My Dad has early dementia with Parkinsons and my mum has been his carer for several years. He had a fall at home as his balance is off and broke his hip. While in hospital getting it repaired he developed delirium which hasn’t gone away yet after several weeks. The hospital said it would be too much for my mum to look after him and that he has to go in a care home. He’s been put in a lovely home now with wonderful staff, we’ve been so lucky.
The trouble is my mum. She’s always been someone who behaves irrationally and inappropriately but now she’s totally lost it. I understand she wants him home but her behaviour is causing so much stress. She spends far too much time at the care home, she won’t let the staff just get on with it. She’s sobbing all the time and stressing my dad out when he was starting to settle quite nicely there. I get so many phone calls from her even when she knows I’m at work and it’s always some totally unnecessary drama she’s created with the poor care home staff. She behaved the same way with the nurses at the hospital. I feel like I’m worrying more about her than my dad.
I do realise it’s a big change for her and she has a lot to come to terms with, not being with him anymore. I’ve bent over backwards to be there for her and support her, often at the expense of my family or job. However now I feel that she is making the situation far more stressful than it needs to be. She has no interest in anything else, not even her grandchildren anymore. She is obsessed with Dad and with starting battles with everyone. I suspect it’s some kind of mental health breakdown. I got her to go to the doctors who have prescribed anti depressants. Yesterday I got so many phone calls about how she thinks the staff hate her, then gave me a load of verbal abuse when I didn’t agree with her.

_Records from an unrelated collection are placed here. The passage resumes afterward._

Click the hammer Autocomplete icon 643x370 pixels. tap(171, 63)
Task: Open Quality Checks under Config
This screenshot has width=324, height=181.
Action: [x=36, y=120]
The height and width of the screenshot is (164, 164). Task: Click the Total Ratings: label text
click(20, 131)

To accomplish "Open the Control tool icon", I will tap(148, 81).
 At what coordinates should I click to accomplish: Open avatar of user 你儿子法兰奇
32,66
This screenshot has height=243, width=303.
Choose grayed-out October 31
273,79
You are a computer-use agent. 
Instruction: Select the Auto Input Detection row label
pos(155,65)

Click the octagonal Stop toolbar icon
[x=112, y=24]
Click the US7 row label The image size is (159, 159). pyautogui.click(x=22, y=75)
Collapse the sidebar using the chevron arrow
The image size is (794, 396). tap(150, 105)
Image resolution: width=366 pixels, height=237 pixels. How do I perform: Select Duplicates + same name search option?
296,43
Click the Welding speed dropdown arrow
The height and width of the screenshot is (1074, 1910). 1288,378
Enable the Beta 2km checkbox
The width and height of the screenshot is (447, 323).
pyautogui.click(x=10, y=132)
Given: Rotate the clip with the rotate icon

It’s becoming so stressful, I am getting migraines frequently and have had to have time off work for stress. I keep snapping at the children. I feel sick whenever the phone rings and can’t sleep as she often rings late at night. I feel like I’ve lost both my parents and I’m starting to feel angry now with her for caring so little when as my mum she should be supporting me. I have dcs with additional needs but it’s like she’s forgotten this and wants to demand every last second of my time. Am I unreasonable to feel angry?